Looks like you could go another row of bags not hitting the bum stops yet.


----------



## Chrisnow86 (Oct 29, 2014)

Just on my way back from Lowes....


----------



## Big papa (Oct 29, 2014)

Chrisnow86 said:


> Just on my way back from Lowes....


This is why you always put two wheels on the front of the truck to equal out the weight


----------



## killie11 (Oct 29, 2014)

Well for mine I was a little under the trucks total limit.


----------



## KD0AXS (Oct 29, 2014)

You don't need a truck, you need a Volkswagen!


----------



## SKOAL MAN (Oct 30, 2014)

KD0AXS said:


> You don't need a truck, you need a Volkswagen!


See if the windshield washer bottle was full that would have never happened!


----------



## bogieb (Oct 31, 2014)

Oh please, my baby Jeep (Patriot - 4 cylinder and the wimpiest Jeep there is), hauls 1/2 ton easy. I bring home 25 bags at a time (no delivery cost that way). Only reason don't load more is that is all of the cargo space. Okay, I wouldn't want to drive it over frost heaves loaded like that and it is only a mile from where I buy it to my house . . .

Why yes this is my first post and I'm already starting sh*t - LOL


----------



## Jocko1 (Oct 31, 2014)

I can get a ton of pellets in my half ton with no problem.  The problem is when I have to pick up my mother in law


----------



## Harvey Schneider (Oct 31, 2014)

bogieb said:


> I bring home 25 bags at a time (no delivery cost that way).


Who pays for the gas and maintanence on your vehicle?

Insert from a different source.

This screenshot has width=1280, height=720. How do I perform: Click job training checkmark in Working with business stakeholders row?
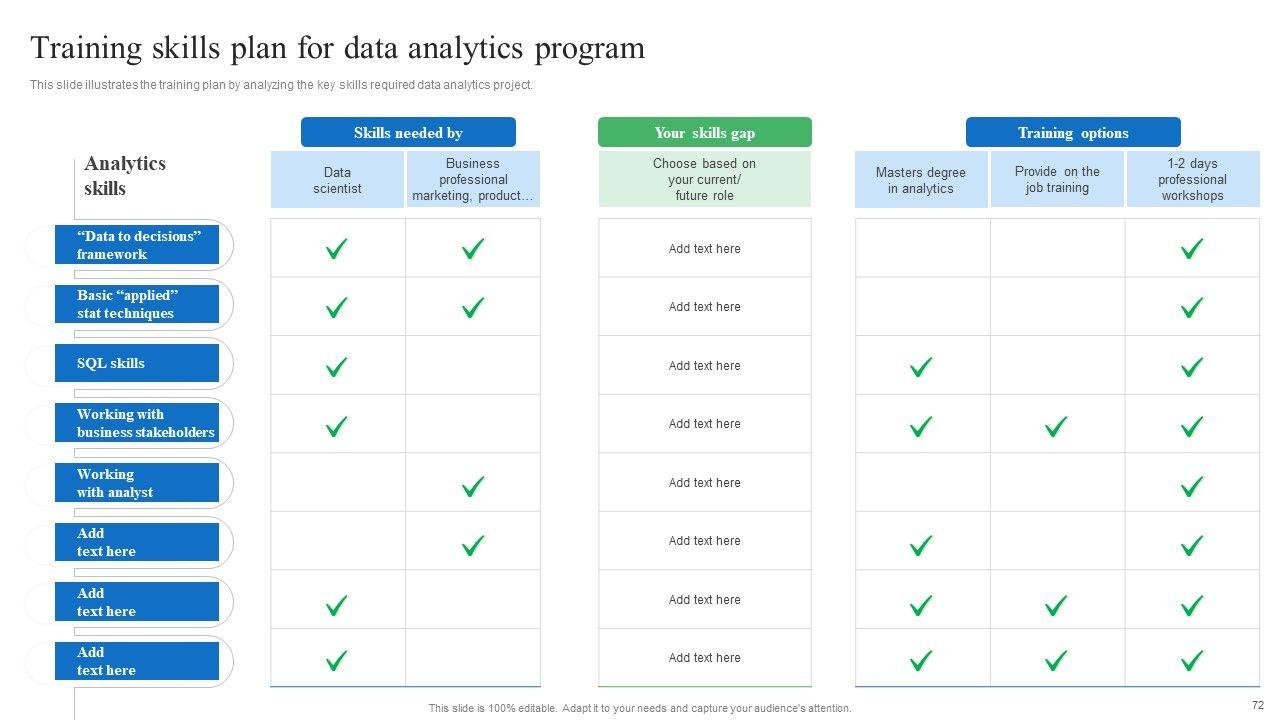(1056, 427)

I also assume that your time has some value.


----------



## briansol (Oct 31, 2014)

bogieb said:


> Oh please, my baby Jeep (Patriot - 4 cylinder and the wimpiest Jeep there is), hauls 1/2 ton easy. I bring home 25 bags at a time (no delivery cost that way). Only reason don't load more is that is all of the cargo space. Okay, I wouldn't want to drive it over frost heaves loaded like that and it is only a mile from where I buy it to my house . . .
> 
> Why yes this is my first post and I'm already starting sh*t - LOL


your patriot is rated for about 1300 lbs.
assuming you are under 300lbs yourself and go alone, you are within legal limits of the vehicle taking a 1/2 ton.
http://www.jeep.com/en/jeep_capabilities/towing/#Patriot2Tab*

you're not pushing any limits.   but the guys taking 2000  lbs + their 200 lb self in a 1500 lb rated 1/2 ton, is not legal or smart


----------



## bogieb (Oct 31, 2014)

*Payload*. 925 lbs. _*payload*_. Max Trailer _*Weight*_. 1,000 lbs. towing _*capacity*_
_Why yes, I do  weigh more than -75 pounds. But thanks for playing briansol. To be fair, you were looking at new specs. I have an older model._


----------



## bogieb (Oct 31, 2014)

Harvey Schneider said:


> Who pays for the gas and maintanence on your vehicle? I also assume that your time has some value.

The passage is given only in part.